Tuesday, March 24, 2009
Wondrous things
One of the wonderful things we can do is to pay attention to how small children develop and grow, to watch them exercise their minds and bodies and push at the limits of what is possible for them. People describe the brains of young children as "plastic", and I don't really like the word because of all the meanings it carries in our time, but if you think of it as "plasticity", the ability to flex and stretch, or, to go back to the Greek root, to be moulded or formed, it makes sense as a descriptor of a body and mind that is growing and developing. The wonderful thing, I think, is being allowed to notice that plasticity in babies and young children, because one of their serious driving impulses is to spend their waking hours flexing and stretching and changing what was impossible to what is both possible and miraculous.
One of my sons talked to me yesterday about watching his eight month old daughter in a hands and knees crawling position, ready to go, or almost ready, but stuck in place, rocking back and forth. It is clear that some time soon she will make a move with one of her hands that will allow her to shift forward, maybe because she is trying to reach something, and perhaps a knee will then slide ahead, and, after some experimentation on her part, crawling will happen, and she won’t look back. In fact, she’ll just crawl over to the couch or chair so that she can pull herself up to a standing position and explore the next step. Seeing this process in action is to watch the wonder of growth and development happening.

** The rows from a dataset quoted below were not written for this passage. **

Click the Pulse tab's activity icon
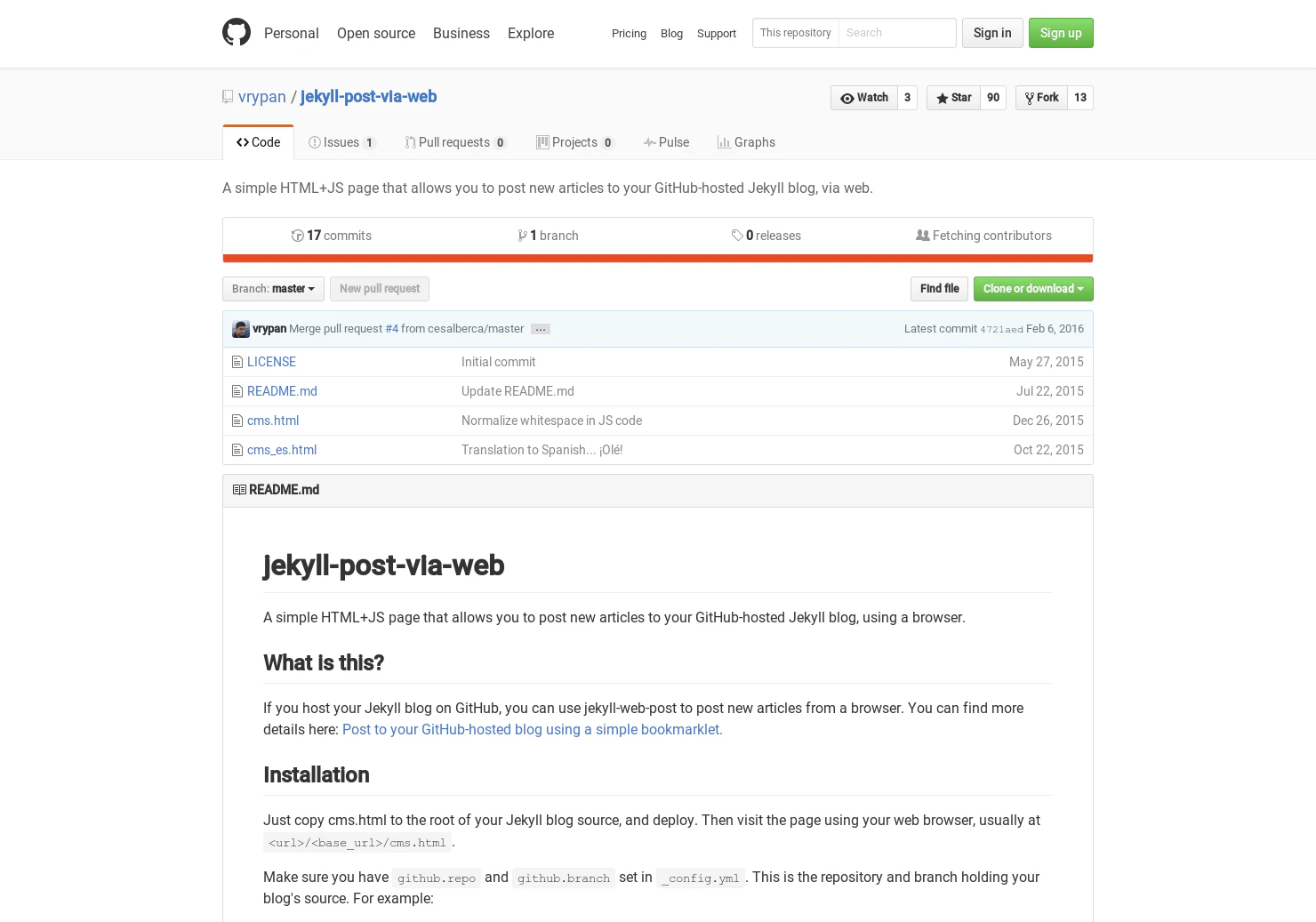The height and width of the screenshot is (922, 1316). (651, 142)
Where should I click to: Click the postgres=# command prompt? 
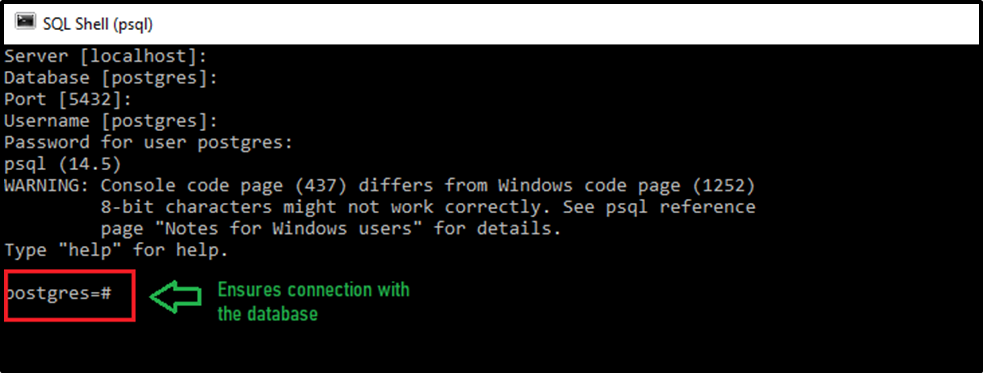click(x=58, y=293)
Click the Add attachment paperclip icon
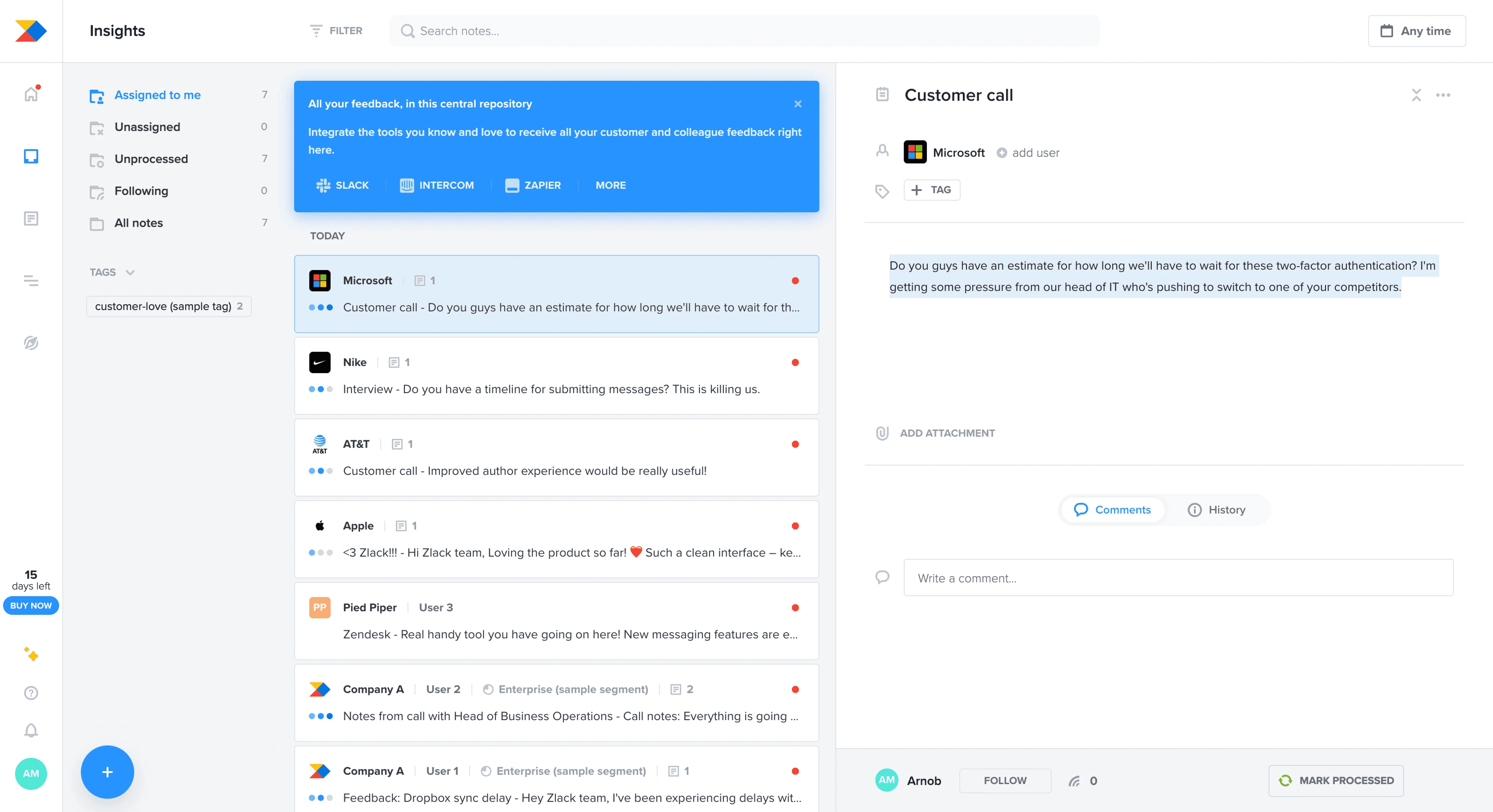1493x812 pixels. tap(882, 433)
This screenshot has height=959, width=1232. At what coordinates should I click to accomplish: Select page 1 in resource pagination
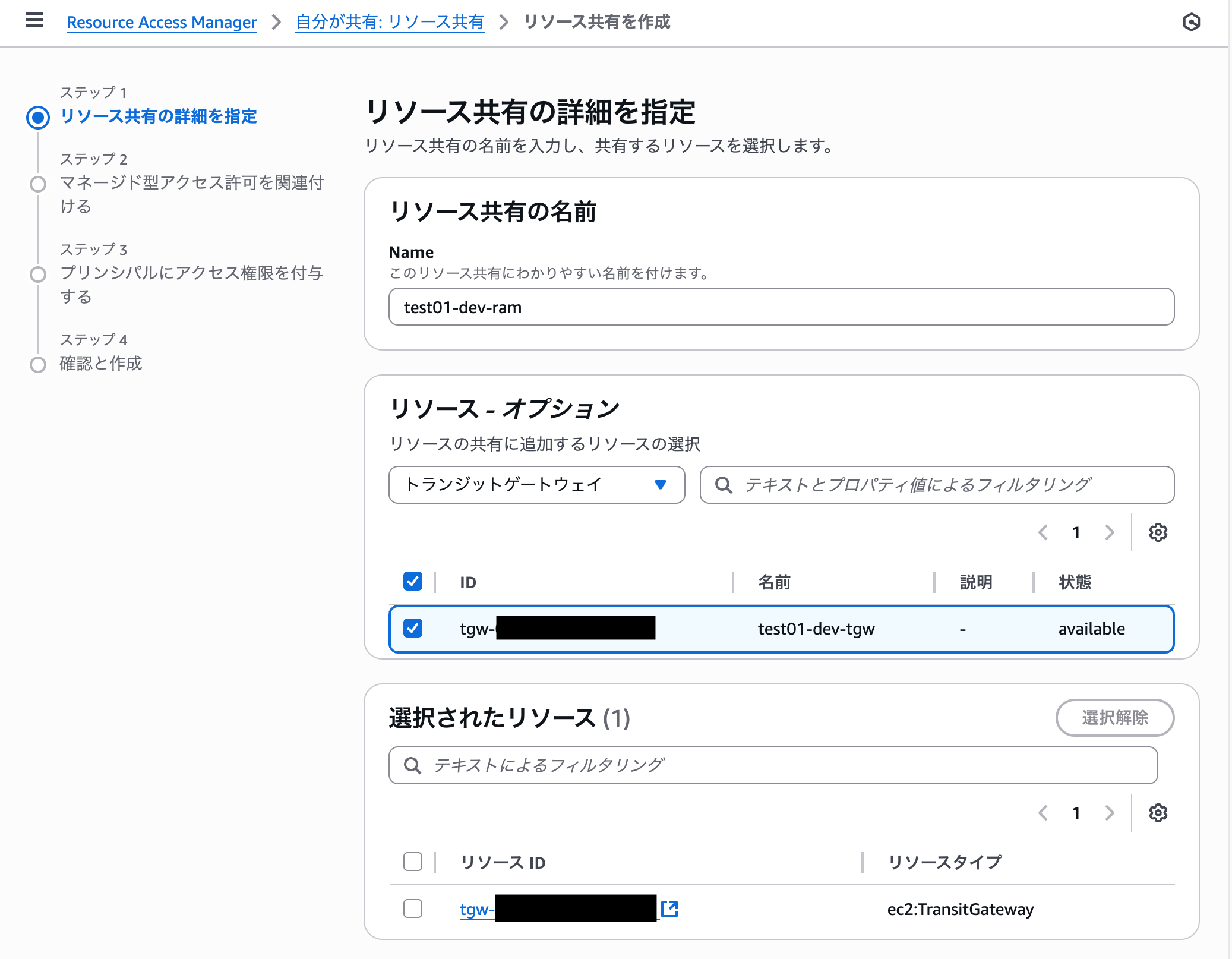pos(1076,532)
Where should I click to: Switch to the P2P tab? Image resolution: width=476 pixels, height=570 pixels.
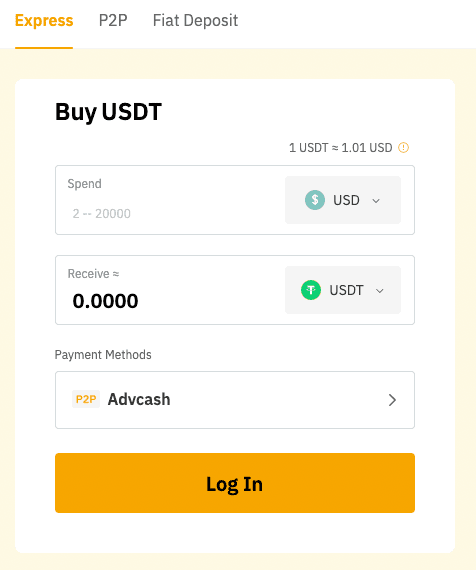click(x=113, y=21)
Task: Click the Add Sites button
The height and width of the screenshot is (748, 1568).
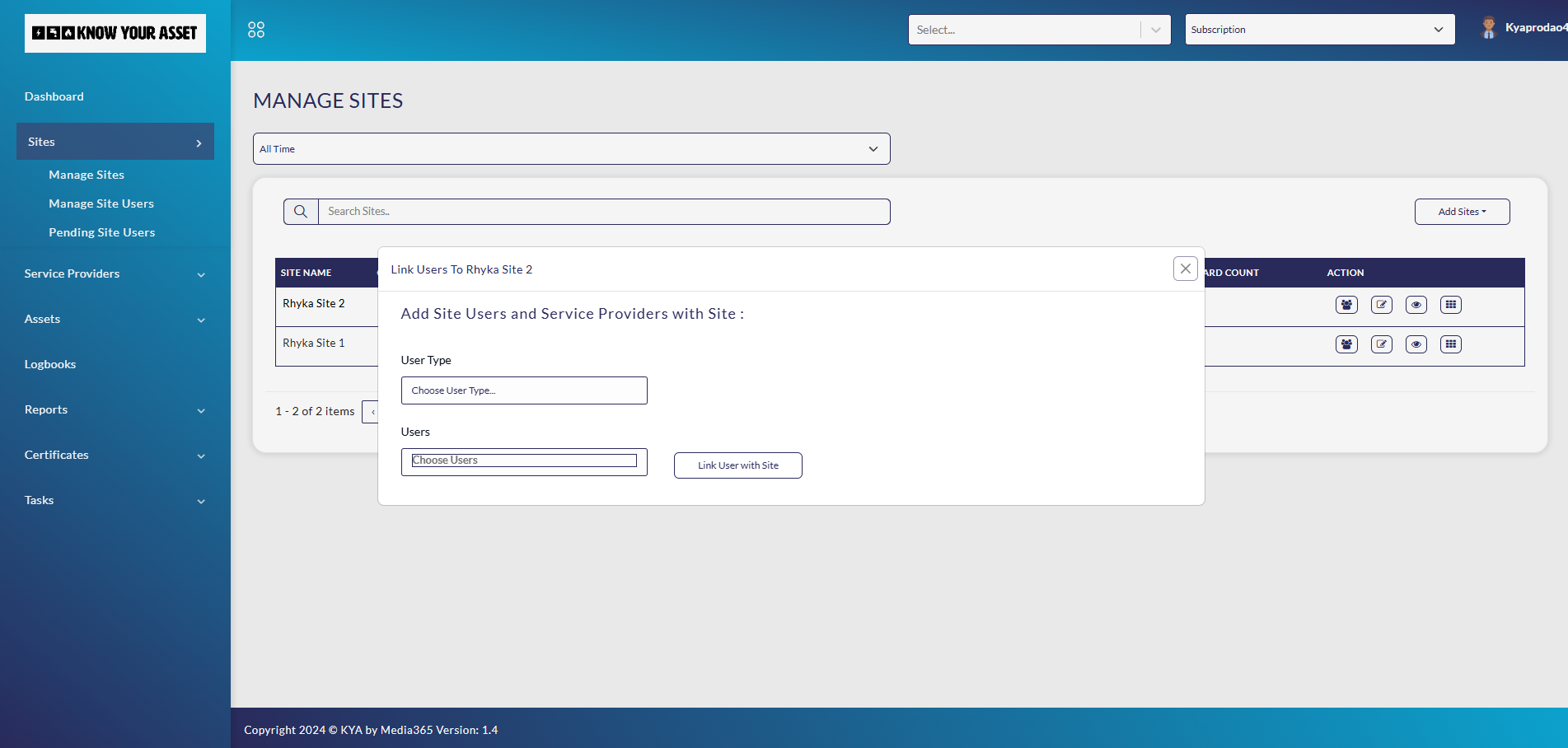Action: 1462,212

Of course there is no real news here, because anyone who is around small children and pays attention knows this already. But what prompted me to write this post was the sheet of white paper that I saw after my other son and daughter-in-law took their girls home on Sunday. Our older granddaughter, A., who turned four last month, had told Lorraine, whom she knows as Nan, that she wanted to make a word with R's in it. Lorraine explained to her that her name had two R's and printed it for her, with a capital L and the rest small letters. A. looked at it and told her Nan she was going to print it in "upper case". Lorraine told her that was fine, and A. engaged with the task. Unfortunately her first R looked too much like an A (she’s been printing her own name for a while) so she started again, was happier with the result, and finished it, twice. When I saw the paper on the side table, Lorraine told me what A. had done, including her first attempt at the middle of the page, and I thought how wonderful. Not only did she convert the lower case letters to upper on her own, she persisted in extending the range of what she could do by practicing making R’s that didn’t look too much like A’s. It is always a great delight for me to notice how unstoppable children are in their learning.
It may not be a huge thing really, but it is one of the reasons I love to spend time around small children. It affords me the opportunity to have those privileged insights into how they are growing and developing and taking charge of their world by making sense of it. So I'm a very lucky guy to have our granddaughters to hang out with, as well as our pair of three year old friends in Istanbul, and to watch with wonder as they stretch and grow into their own unique and idiosyncratic manifestations of humanness.